Take from that what you will.
 
I have no idea what proportion of the frame time is spent denoising ray tracing results.

ASVGF takes about 1/5 of frame time in Q2RTX.
FYI, the best sample is a RTXDI SDK that includes latest versions of all RTX~ish technologies including NRD and you have full control to turn on and off every effect in the sample application, so you can count it by yourself.
https://github.com/NVIDIAGameWorks/RTXDI

q2rtx.png
 
In Synthetics, the 6900XT is 10% faster than 2080Ti in Port Royal Test but the more heavy ray tracing focused benchmark (Ray Tracing Feature Test) has both the 6900XT and 2080Ti/3070 at equal footings.

https://www.sweclockers.com/test/34...0-ti-snabbt-dyrt-och-laskigt-effekttorstigt/5
In the three games there, merely comparing 99% percentiles for RT on 3070 and 2080Ti, we have:
  • Battlefield - 37 v 44 - 2080Ti is 119% of 3070
  • Control - 23 v 23 - 2080Ti is 100% of 3070
  • Metro Exodus - 33 v 28 - 2080Ti is 85% of 3070
Without RT:
  • Battlefield - 63 v 68 - 2080Ti is 108% of 3070
  • Control - 38 v 29 - 2080Ti is 78% of 3070
  • Metro Exodus - 52 v 52 - 2080Ti is 100% of 3070
Control seems to be the only "tough" test there, as Metro Exodus looks like it's the old version with just GI, not the Enhanced Edition.

So merely comparing NVidia to NVidia across the Turing/Ampere generation makes it hard to conclude much.

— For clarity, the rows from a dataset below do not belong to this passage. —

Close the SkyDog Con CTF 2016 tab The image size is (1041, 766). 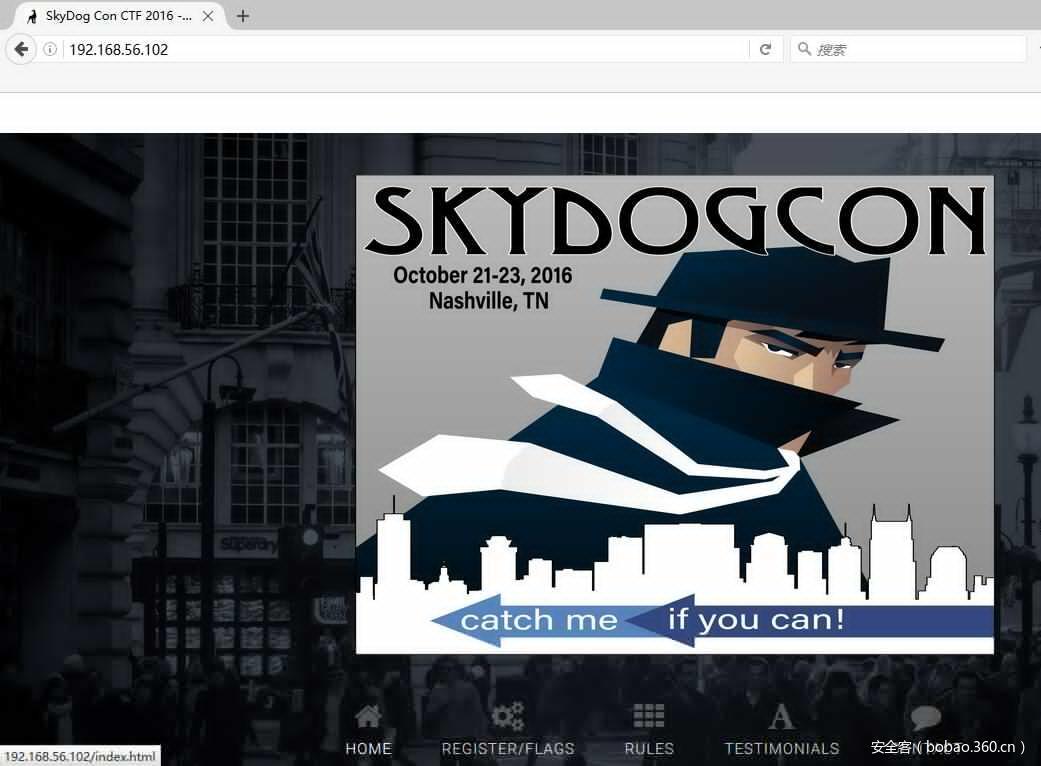click(208, 16)
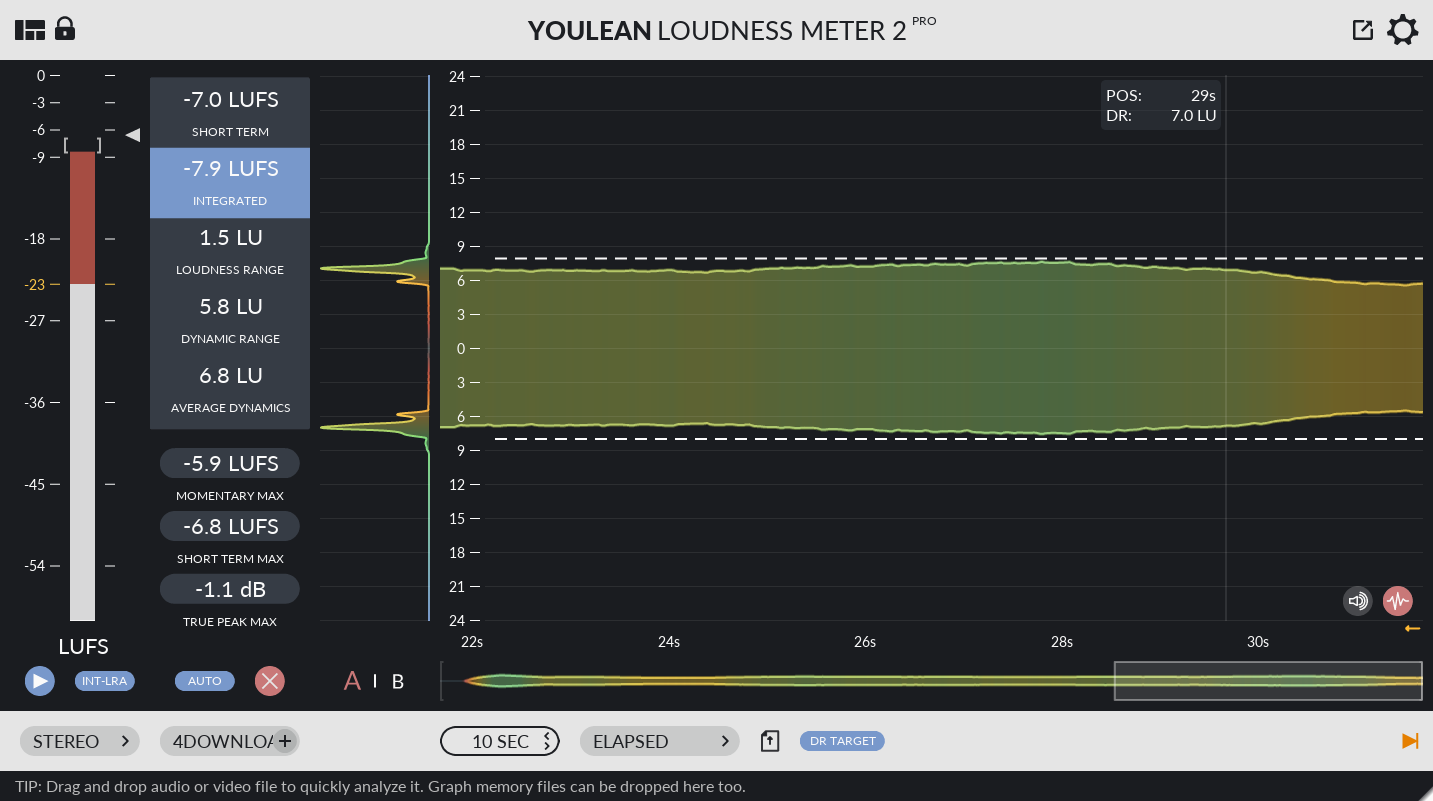Click the export graph memory icon
This screenshot has width=1433, height=801.
[769, 741]
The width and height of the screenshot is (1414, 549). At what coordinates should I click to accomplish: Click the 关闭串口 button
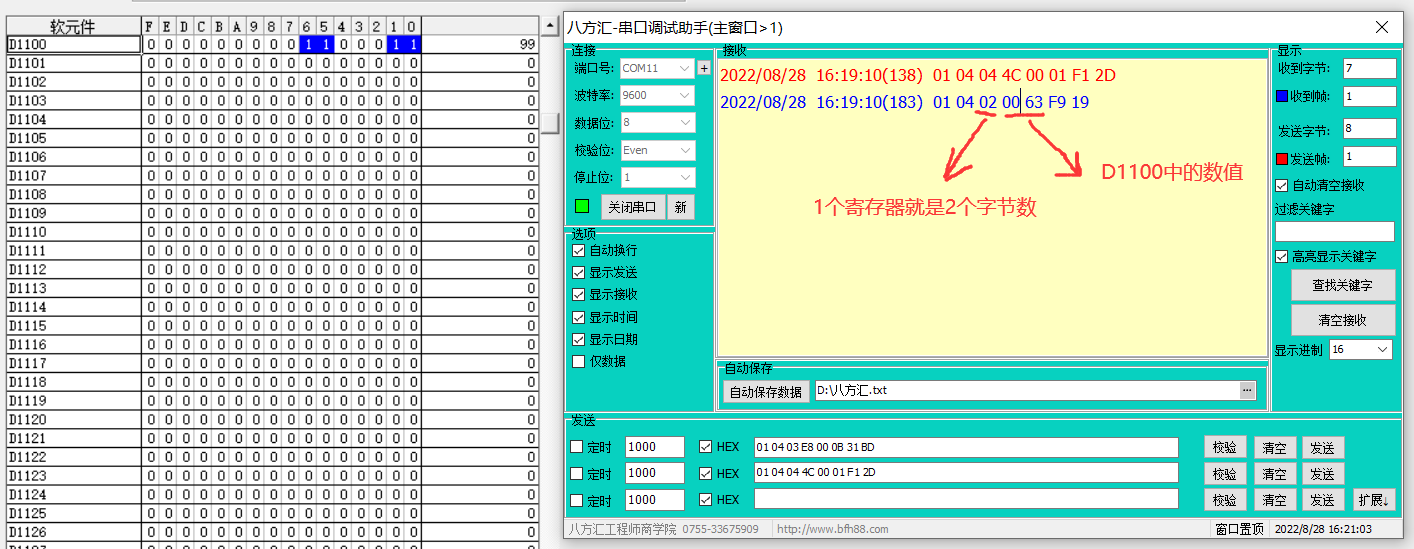pyautogui.click(x=632, y=207)
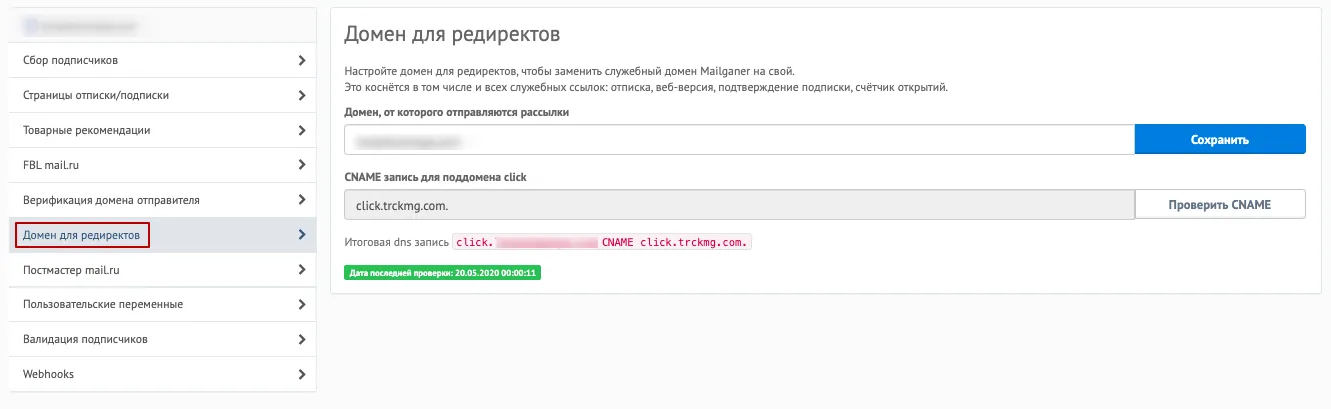Click the chevron beside FBL mail.ru
Viewport: 1331px width, 409px height.
click(x=302, y=165)
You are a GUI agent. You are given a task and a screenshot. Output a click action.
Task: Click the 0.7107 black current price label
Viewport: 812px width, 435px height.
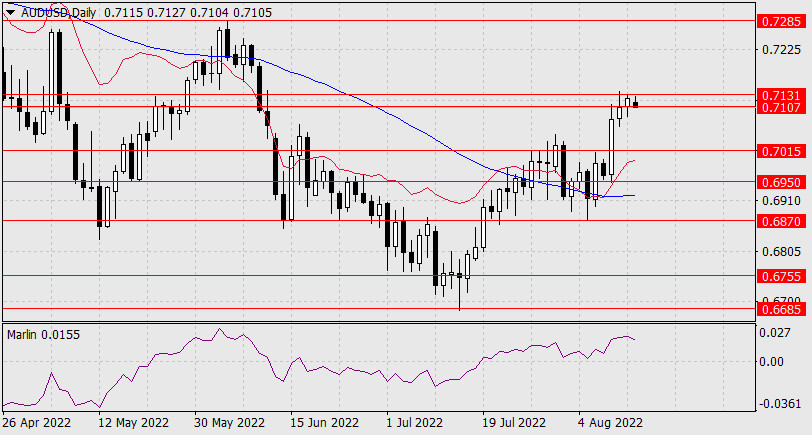[779, 107]
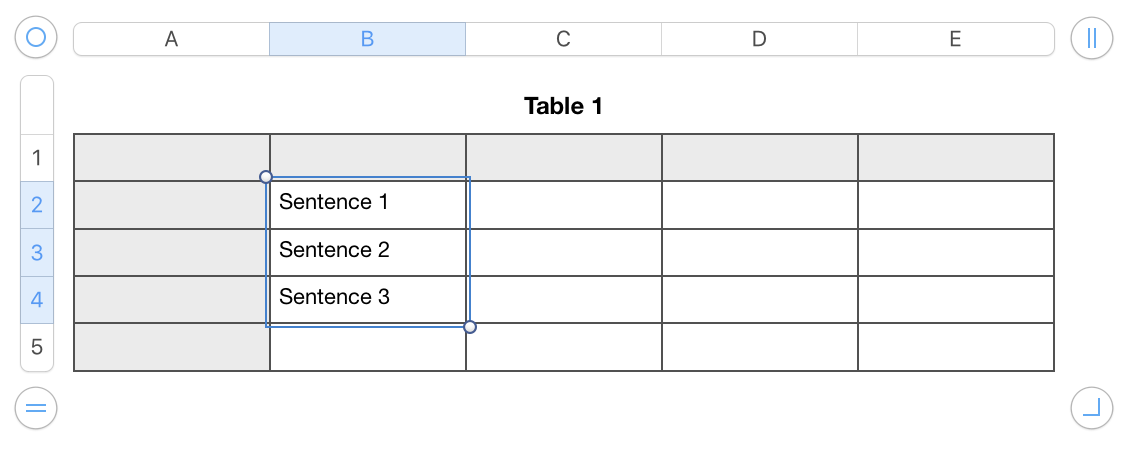Click the bottom-right selection handle dot
This screenshot has height=456, width=1144.
point(470,327)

Why does Control punish the 3070 so much more than 2080Ti? 3070 has higher triangle intersection throughput, more FLOPS and "full fat" async compute. Maybe the game's implementation is old enough that it doesn't exploit async compute? With a question over the integer instruction mix for ray tracing, maybe instruction issue rate (concurrently to FMA heavy and FMA light pipes) is more important than FLOPS? Which would mean that 3070 has no advantage in instruction issue rate.

I worry whether all the results presented on that page are from the same driver.
 
Hardwareluxx:
https://www.hardwareluxx.de/index.p...o3d-geforce-rtx-3090-ti-im-test.html?start=17

Cyberpunk 2077:
3090Ti is 85% faster @ both 2160p and 1440p than 6900XT

Control:
3090Ti is 70% faster @2160p and 80% faster @1440p than 6900XT

Battlefield V:
3090Ti is 120% faster @2160p and 70% faster @1440p than 6900XT

Call Of Duty Cold War Black Ops:
3090Ti is 65% faster @2160p and 60% faster @1440p than 6900XT

Call Of Duty Modern Warfare:
3090Ti is 30% faster @both 2160p and 1440p than 6900XT
Why does Control punish the 3070 so much more than 2080Ti?
Probably a VRAM limitation at this 4K resolution.